Kind of Kin
- Book: Kind of Kin
- Location: Oklahoma
- Author: Rilla Askew
Cedar, Oklahoma. Small-town America. The Christian heartland. New legislation makes it a crime to help or shelter illegal immigrants – in this case Mexicans. This doesn’t sound too contentious at first. After all, no one wants illegals in their communities, do they? But are things always as simple as they might at first appear? What do you do if that “illegal” is married to your niece? What do you do if the whole local economy is supported by “illegals”? What do you do if arresting and deporting these migrants breaks up families?

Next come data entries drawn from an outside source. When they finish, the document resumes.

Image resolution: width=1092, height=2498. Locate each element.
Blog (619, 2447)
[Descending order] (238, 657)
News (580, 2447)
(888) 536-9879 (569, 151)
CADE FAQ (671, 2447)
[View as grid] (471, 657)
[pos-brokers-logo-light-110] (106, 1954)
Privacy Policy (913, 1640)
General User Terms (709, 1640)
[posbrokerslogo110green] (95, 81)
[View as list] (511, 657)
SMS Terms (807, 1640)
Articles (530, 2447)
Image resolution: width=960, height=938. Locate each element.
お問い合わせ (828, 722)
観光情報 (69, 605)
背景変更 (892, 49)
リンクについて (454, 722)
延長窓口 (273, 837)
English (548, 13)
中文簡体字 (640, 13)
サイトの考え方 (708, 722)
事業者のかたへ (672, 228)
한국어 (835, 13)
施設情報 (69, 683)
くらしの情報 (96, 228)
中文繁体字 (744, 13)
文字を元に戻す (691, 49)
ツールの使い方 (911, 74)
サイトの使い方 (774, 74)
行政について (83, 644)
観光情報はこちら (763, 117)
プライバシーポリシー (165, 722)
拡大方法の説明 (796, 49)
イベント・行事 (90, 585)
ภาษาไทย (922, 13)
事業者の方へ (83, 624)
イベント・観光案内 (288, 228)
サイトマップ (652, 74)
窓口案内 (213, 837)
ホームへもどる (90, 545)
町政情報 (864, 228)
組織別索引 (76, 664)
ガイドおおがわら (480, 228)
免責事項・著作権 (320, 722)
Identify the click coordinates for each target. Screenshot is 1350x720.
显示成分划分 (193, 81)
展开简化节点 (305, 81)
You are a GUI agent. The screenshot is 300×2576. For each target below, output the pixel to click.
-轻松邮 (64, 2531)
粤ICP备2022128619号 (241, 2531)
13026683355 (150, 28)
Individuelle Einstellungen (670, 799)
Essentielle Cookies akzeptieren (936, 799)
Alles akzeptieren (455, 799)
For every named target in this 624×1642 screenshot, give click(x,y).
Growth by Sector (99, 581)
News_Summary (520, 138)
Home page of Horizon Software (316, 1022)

And what about the Christian injunction to welcome the stranger and help the wanderer?
All these issues are explored in this compelling and moving new novel from Rilla Askew. One day, local man Bob Brown, worthy citizen and loyal church attender, is arrested for giving shelter to a group of migrant workers in his barn. Convinced that he is only acting according to his Christian principles, he refuses to apply for bail and is put in prison. The burden of keeping the family together falls on his daughter Sweet, whose own principles are put to the test when her niece calls on her for help to shelter her Mexican husband.
Masterfully paced, with a mounting sense of anticipation and dread, the novel presents us with ordinary people battling extraordinary situations as they try to do the right thing. It examines the consequences of legislation when applied to the population in general, when it exiles workers, turns family and friends into informers and tears families apart.
But it is not a didactic book. It doesn’t preach or try to convert. It does what all the best fiction does, it demonstrates that there is always more than one side to an issue, and it makes you question your own beliefs and try to work out what you would do in such a situation. The backstories of the characters are revealed slowly over the length of the novel so that we come to know them gradually in all their complexity. With perhaps one exception, Monica Moorehouse, the villain of the piece, a self-serving and ambitious politician determined to make a name for herself with her recent anti-immigration legislation, who does at times descend into caricature, all the characters are both believable and likeable, and you end up caring deeply for them. As well as the central theme, the novel is also about family, religion, unemployment and poverty, love and loyalty. The novel juggles perspectives to create a broad view of all these contentious and fraught issues, which are as relevant to the UK as to the US.